By Dawn Cranfield
Principal of Teacher Suspended over Playing Gay Song Claims She Failed to Acquire the Proper Permission
Susan Johnson, the middle school teacher at the center of the controversy over playing rapper Macklemore’s Same Love, only wanted to support her school’s policy of tolerance and diversity. Instead, she was suspended indefinitely; later, in a closed door meeting, she was told she would be suspended for two days without pay, one day with, for a total of three days.
The performing arts teacher played the pro-gay song when one of her students asked her to prior to class. Johnson asked the student if there was any foul language or violence in the song; when she was satisfied the song would be appropriate, she opted to play it for the class.
One student complained to the principal about finding the lyrics offensive and Johnson was called suspended by the end of the day.
In a letter Johnson was given, during the closed door meeting, the reasons cited for her suspension were that the song contained controversial content such as religion, homosexuality, political views, and a sexual slur.

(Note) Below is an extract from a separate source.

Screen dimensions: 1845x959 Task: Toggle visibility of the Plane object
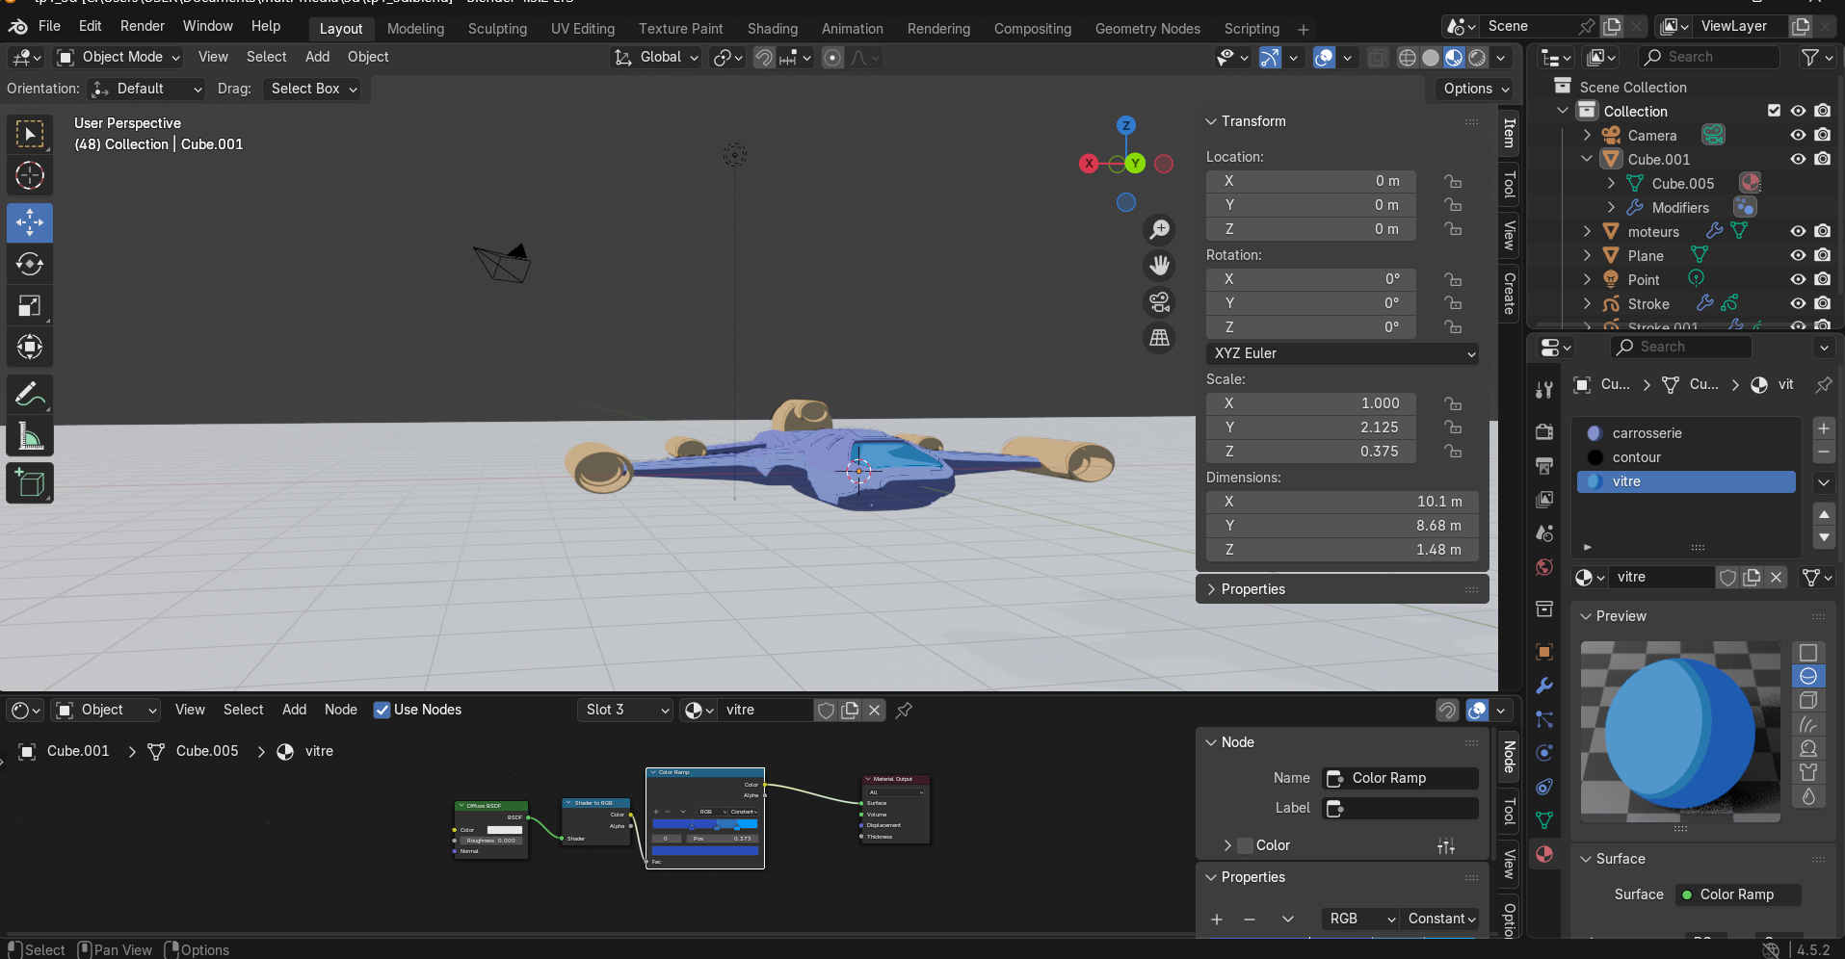click(x=1798, y=256)
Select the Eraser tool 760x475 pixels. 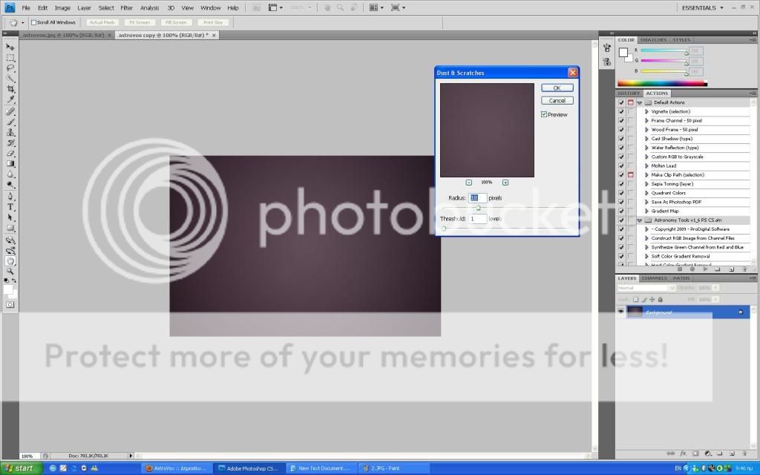(10, 153)
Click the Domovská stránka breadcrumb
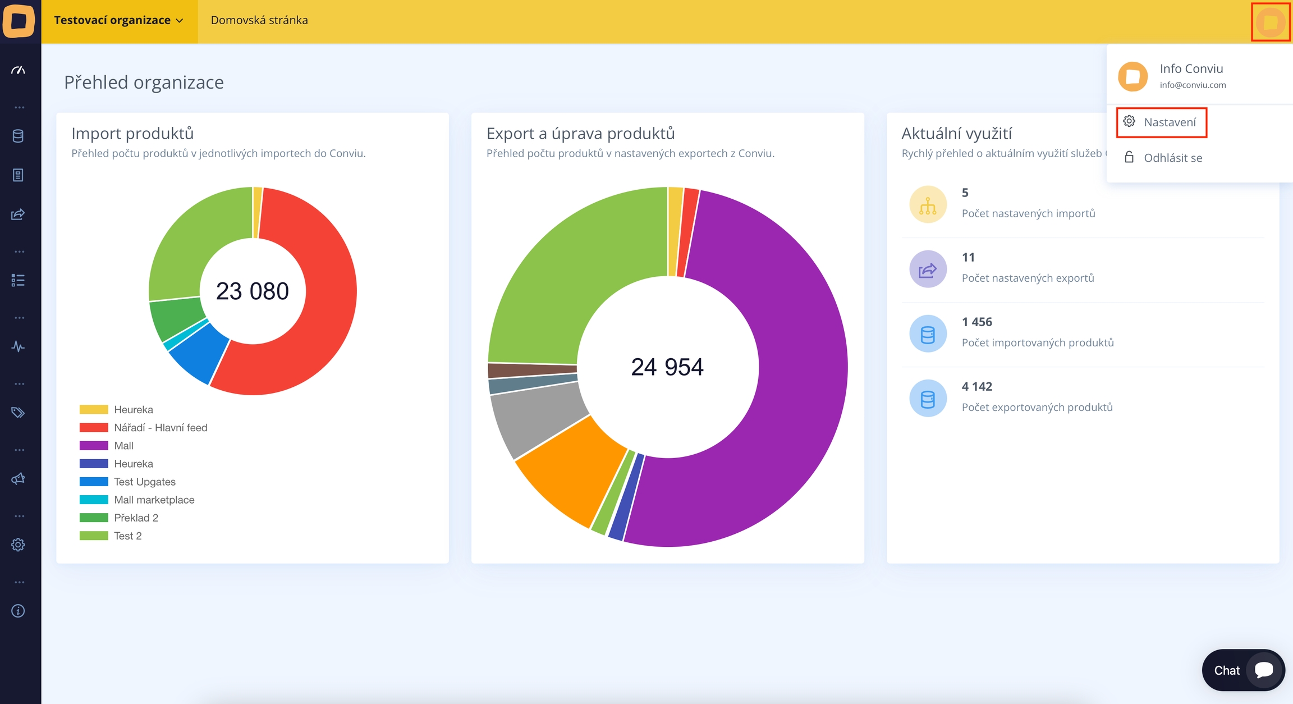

The principal also stated Johnson also should have asked permission before playing the song.
However, in an interview with the local Fox News reporter, they stated she would have been denied the request. The reporter in the videotaped interview went on to stress only the song had been played in the classroom and not the video.
Conversely, on the school’s official website, there is a note from the school superintendent, Bill Pearson; he states there is a requirement that all videotaped material must be approved 72 hours in advance before being shown in the classroom. He goes on to say, “The employee neither
previewed the YouTube clip, nor submitted the form for approval as required. Instead, a student gave the clip to the employee at the beginning of class and the employee showed the clip to the class. The clip had no relationship whatsoever to the instructional class content planned for that day. The purpose of this established practice is to ensure that instructional materials are appropriate for the course and its students. It is because we care about all students that we have this procedure in place.” (http://www.slcs.us/)
The form is another interesting contradiction, after the typical boxes, blanks, and lines for time, date, classroom, there are lines like, “While some profanity, violence, or frankness in dealing with sex may be present, the video/DVD opens a clearer vision of life, engenders understanding of other people, and/or breaks down intolerance. Is there any material in the video/DVD which can be construed as controversial or objectionable (i.e. profanity, nudity, violence, etc.)?” (http://www.slcs.us/)
The very essence of the wording would lead an educator to believe that if he or she were to submit this type of song it may be approved. I have read the lyrics and they are not violent, abusive, or filled with trashy language; especially compared with some of the music teenagers listen to.
The form continues with a checklist of how to select a clip or a DVD; some of the requirements include, “Does not perpetuate stereotypes based on race, ethnic background, sex, age, or handicap”, “Encourages students to evaluate controversial issues and situations and to make their own judgments”, and “Contributes to the character development and social growth of students by providing opportunities for insight into their lives and/or by enlarging their view of the world”.
Imagine for a moment that the district truly stood behind their teachers and believed every word of this form they created. If they encouraged students to evaluate controversial issues, then Susan Johnson would not have been suspended. Instead, the school district showed their ignorance and intolerance. As far as contributing for character development and social growth by providing opportunities for insight, if any of these children have good parents, this would be a great teaching moment at home.